The transition from attack research to "mechanism auditing" provides defensive value by identifying environment designs that amplify automated attack capabilities.
Avoiding LLM-as-a-judge is a robust choice, as adversarial text can deceive judges. Embedding and refusal-phrase rules are more controllable and reproducible.
The "20 training questions" finding suggests that red teaming does not scale linearly with data; an overly broad distribution may dilute transferable attack strategies.

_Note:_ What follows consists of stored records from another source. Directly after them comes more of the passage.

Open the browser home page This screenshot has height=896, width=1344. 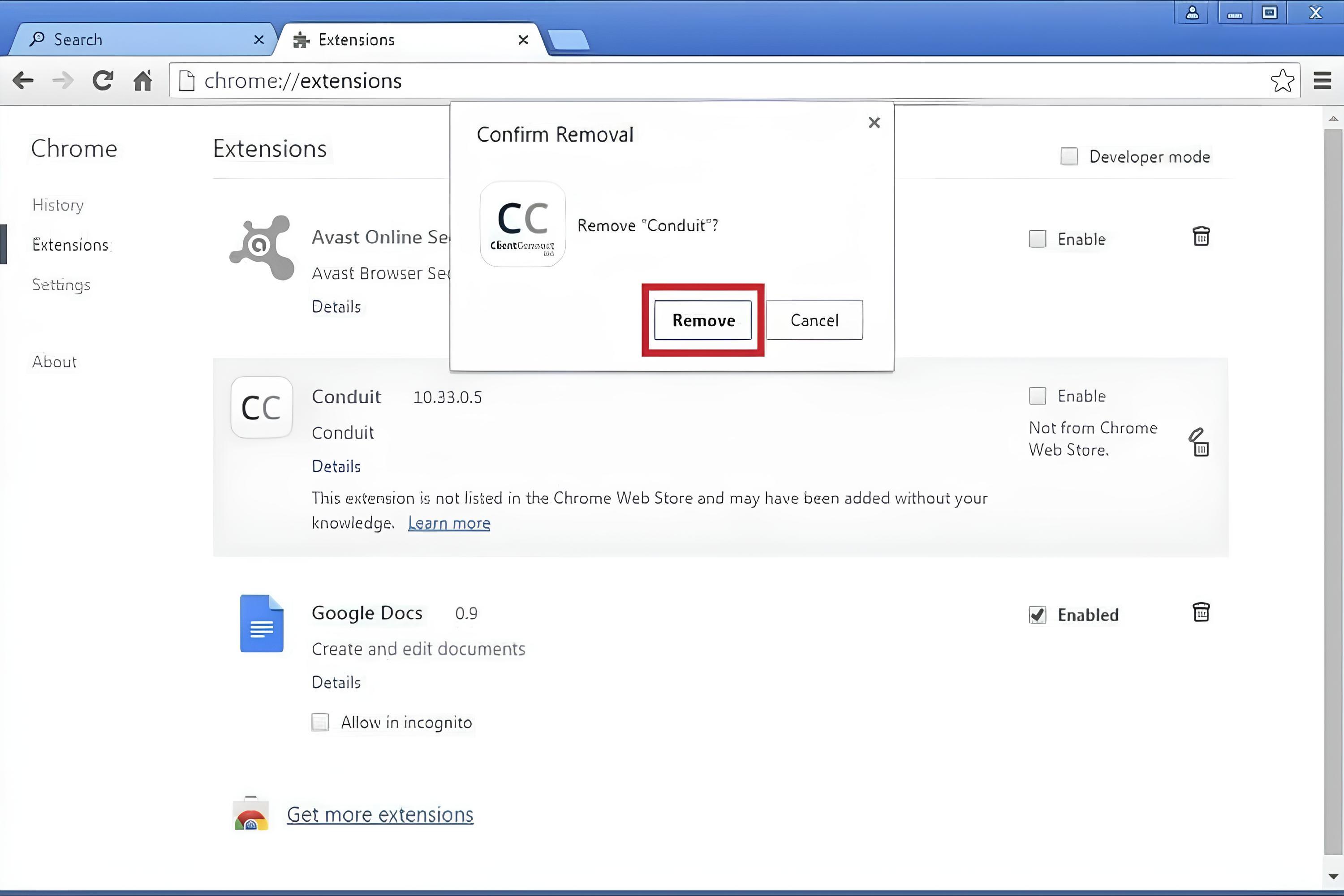143,80
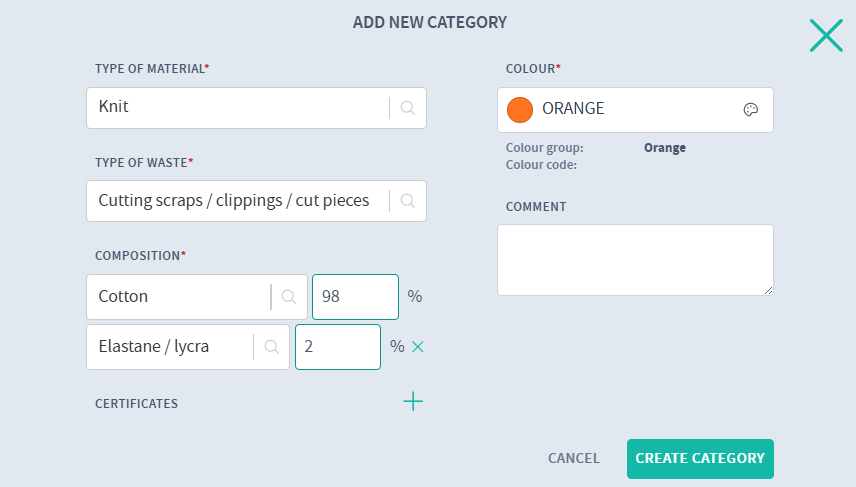
Task: Click the Comment box resize handle
Action: (769, 291)
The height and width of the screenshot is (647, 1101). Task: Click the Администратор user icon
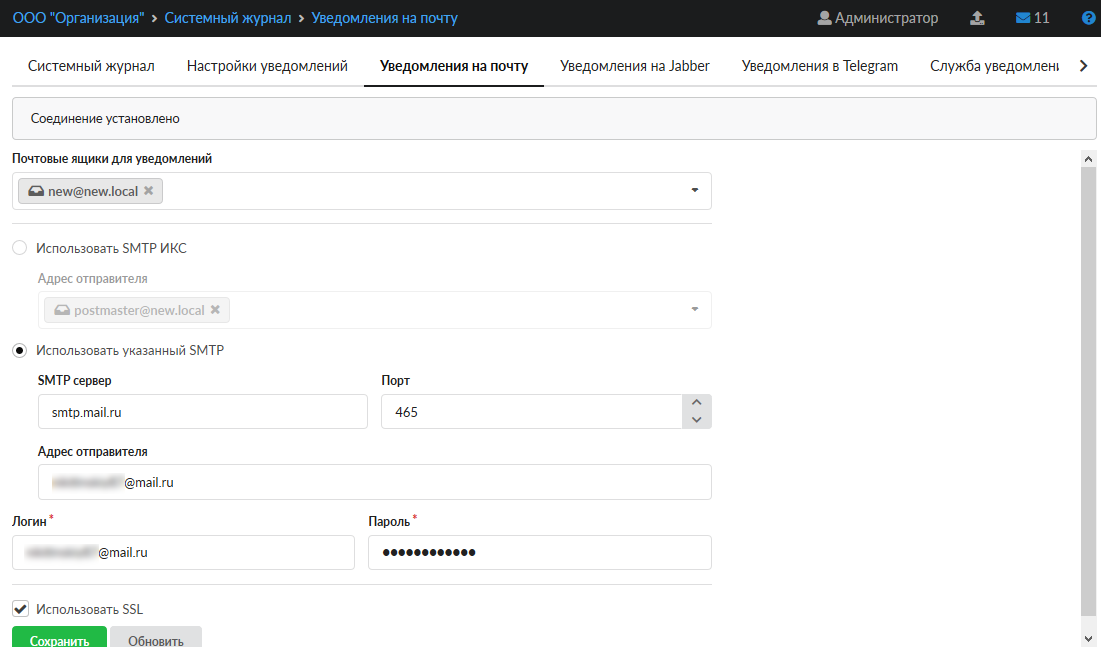(824, 18)
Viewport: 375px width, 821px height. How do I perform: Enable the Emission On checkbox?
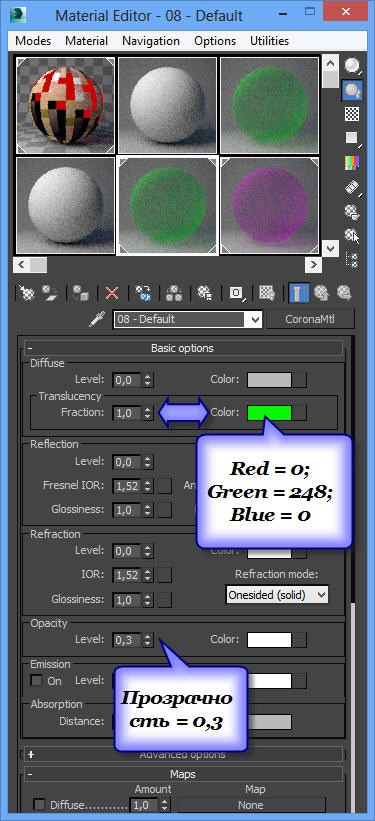(x=37, y=681)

Limitations & Future Work¶

Evaluation is limited to small-scale open-weight LLMs; conclusions may not directly extrapolate to large-scale closed-source or multimodal models.
ASR(embedding) remains a proxy metric that may conflate semantically similar but legally/ethically different outputs.
Component interactions (e.g., between reward type and safeguard type) have not been fully explored beyond independent ablations.
Future work could apply these findings to co-evolutionary self-play to train attack and mitigation agents simultaneously while strictly controlling dual-use risks.

vs. Manual Jailbreak / Prompt Engineering: While traditional methods rely on human expertise, this work focuses on automated sequential decision-making to lower the barrier for systematic searching.
vs. RLHF / Attacker LLM Fine-tuning: Unlike works that fine-tune attack models via PPO, this study acts as an environmental mechanism audit of template-searching agents with clearer interpretability.
vs. Safeguard Evaluation: Standard benchmarks use static inputs; this study shows that multi-round optimization exposes new robustness gaps, suggesting that deployment evaluations should include sequential adversaries.
Insight: LLM safety assessments should move beyond asking "does the model refuse a single prompt" to "can an automated agent approach a failure state within a given interaction budget and reward proxy."

Rating¶

Novelty: ⭐⭐⭐⭐☆ Focuses on systematic decomposition rather than just new methods.
Experimental Thoroughness: ⭐⭐⭐⭐☆ Extensive ablation and high seed count; limited by model scale.
Writing Quality: ⭐⭐⭐⭐☆ Clear structure and safety considerations.
Value: ⭐⭐⭐⭐☆ Provides direct insights for red teaming and safeguard design.